New canal benchmark: 3 LNG Tankers cross on same day
Three LNG tankers sailed through the Panama Canal on the same day this week, marking a first for the newly expanded waterway and highlighting the booming global gas trade.
Three liquefied natural gas (LNG) tankers transited the Panama Canal on the same day earlier this week, a new benchmark although there have been over dozen days when two of the specialized vessel have passed through the newly expanded locks, built to accommodate giant postpanamax vessels.
All three ships — Gaslog Hong Kong, Gaslog Gibraltar, and Clean Ocean — entered the canal on a staggered basis from the Pacific side on Tuesday and had completed their crossings by early Wednesday, according to Bloomberg and confirmed by The Canal Authority(ACP).
The crossings underscore how the LNG trade has surged worldwide as new export facilities from the U.S. to Australia rumble to life and buyers in Asia boost their demand for the fuel says, Bloomberg.

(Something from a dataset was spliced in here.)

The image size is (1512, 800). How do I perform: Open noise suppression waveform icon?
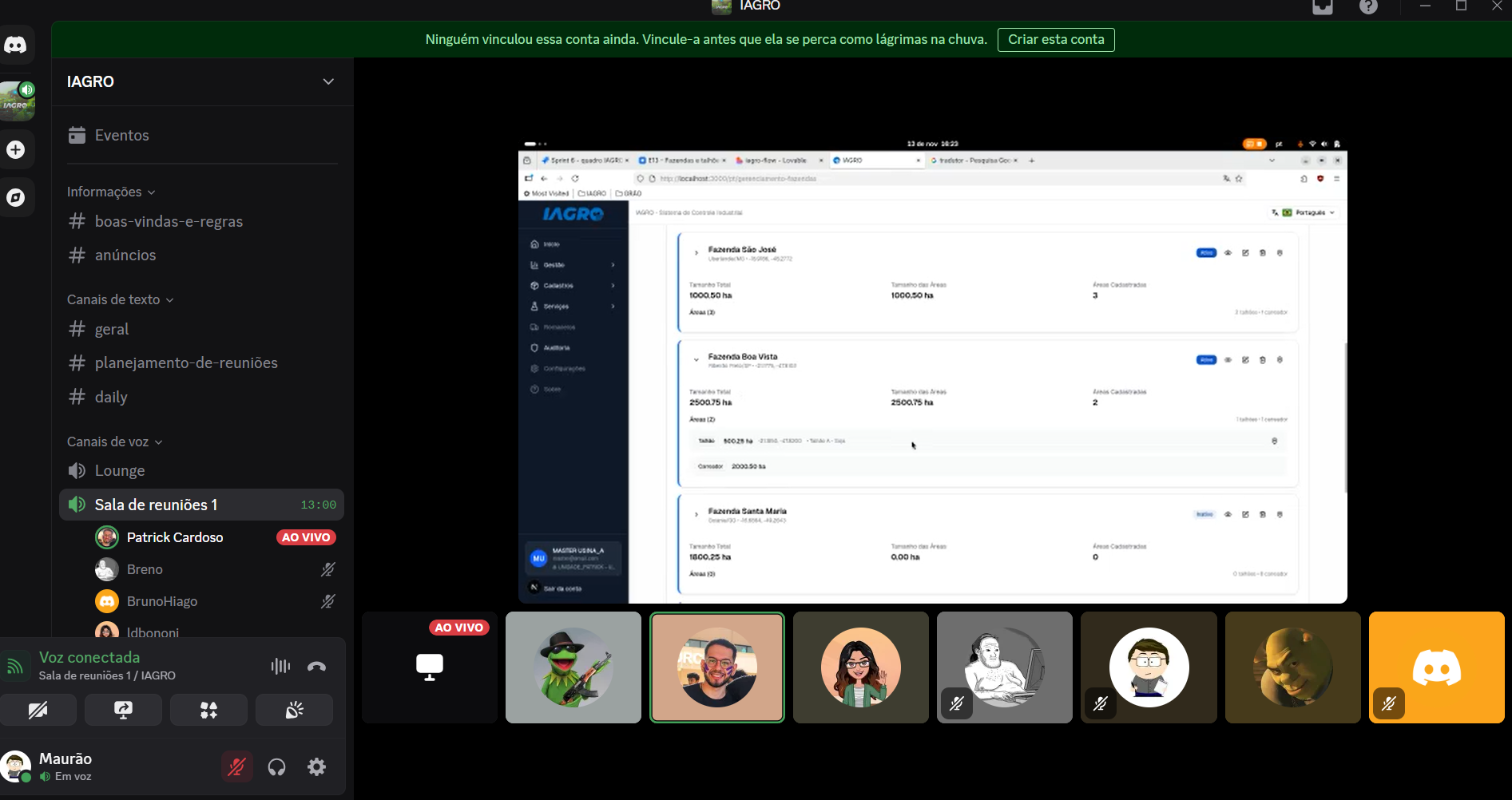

The canal completed a $5 billion expansion almost two years ago, and US traders and terminal developers have been closely watching the authority’s ability to accommodate the jump in tanker traffic and increase confidence about the U.S.’s ability to place LNG in China if President Trump can rein in his ant-China rhetoric.
By March this year, 134 LNG carriers had passed the Panama Canal in the current fiscal year.
“As demand from the LNG segment continues to grow,” the canal is “taking the necessary steps to increase capacity commensurate with demand,” said an ACP statement.